Don't think I need the more hard core roach, but they seem to get better reviews...but from mostly downhillers...

Anyone sporting these or have different suggestions? I did a search, but like I said, mostly downies sporting pads, not XC.


----------



## stingray_coach (Jun 27, 2006)

I have the Roach/Race Face knee gaurds and they are awesome....for DH. They will rub you raw if your doing a lot of pedaling. My wife has some diahnese (spelled right??), and they protect well, plus she can pedal in them without chafing. 

I think the Roach will be too big for XC.


----------



## chuky (Apr 3, 2005)

I have done 3 hour rides in my Rockgardn Shin/Knee combo. Quite comfortable.

C


----------



## connie (Mar 16, 2004)

stingray_coach said:


> I have the Roach/Race Face knee gaurds and they are awesome....for DH. They will rub you raw if your doing a lot of pedaling. My wife has some diahnese (spelled right??), and they protect well, plus she can pedal in them without chafing.
> 
> I think the Roach will be too big for XC.


I also have the Roach/Race Face knee/shin guards and if I'm using them on an XC type ride instead of DH, they get strapped on my pack until we get to the descent. I agree that they tend to cause chaffing if I pedal too much in them. But they're ideal for protection.


----------



## IttyBittyBetty (Aug 11, 2005)

*Wish I had worn armor during XC Ride!*

I recently lacerated my shin riding a very techy XC trail. I left my knee/shin guards at home 

Check it out here (warning, some of these pictures are gruesome):

http://picasaweb.google.com/COIttyBittyBetty/GhastlyWound

I'm a very good technical rider, but I have now resolved that anytime I ride anything that I know is techy, I will wear the armor. And, when I ride something I _don't know_, I will wear the armor.

I have some SixSixOne guards that are not super comfortable, so I am on the lookout for more comfortable armor.


----------



## connie (Mar 16, 2004)

IttyBittyBetty said:


> I recently lacerated my shin riding a very techy XC trail. I left my knee/shin guards at home
> 
> Check it out here (warning, some of these pictures are gruesome):
> 
> ...


Yikes - that's a gnarly one!

And I agree - I bring my armor along for rides that have techy stuff even if I've cleaned it the last dozen times. Better safe than sorry, and most of our riding is such that I can strap them on my pack for most of the pedaling and we all stop and armor up at the top.


----------



## xtremewriter (May 21, 2007)

Dang, now I'm def getting the pads...that's what I'm worried about (on top of no insurance).
I'll just have to settle knowing they'll be somewhat uncomfortable. Used to crap falling down snowboarding and what not..actually used athletic tape before.

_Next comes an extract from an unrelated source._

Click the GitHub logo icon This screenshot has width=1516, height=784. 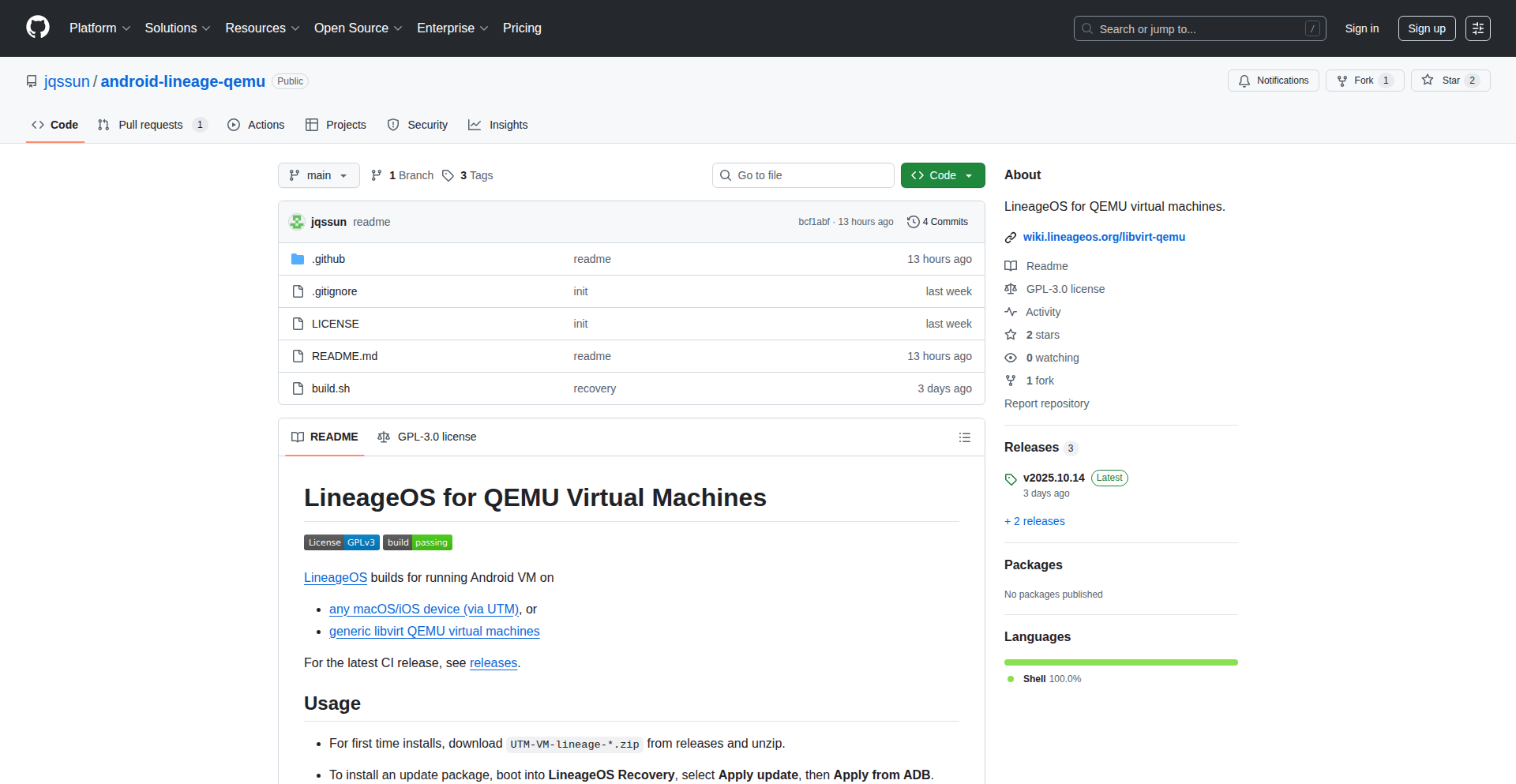[x=38, y=28]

Still not sure what to order though...might try the rockgardn..


----------



## [email protected] (Aug 24, 2005)

OOuch!! That's good one. I have ridden with armor on plenty of times while XC. My favorite are the ones that have knee and shin parts that are separate. They pedal really well that way. I prefer Corerat. They are very light, stand up to many washing( which you will need to do if riding XC) and are made by a women! You can't beat that. Here is a pic of me with them one for an XC ride. I also wear the elbow/forearm guards as well but not in this pic. They are super light only a few oz. each. I have roach and they are great bbut only for FR/DH. I have 661 veggies, 661 race lite, dianese, and they all slipped when pedaling. 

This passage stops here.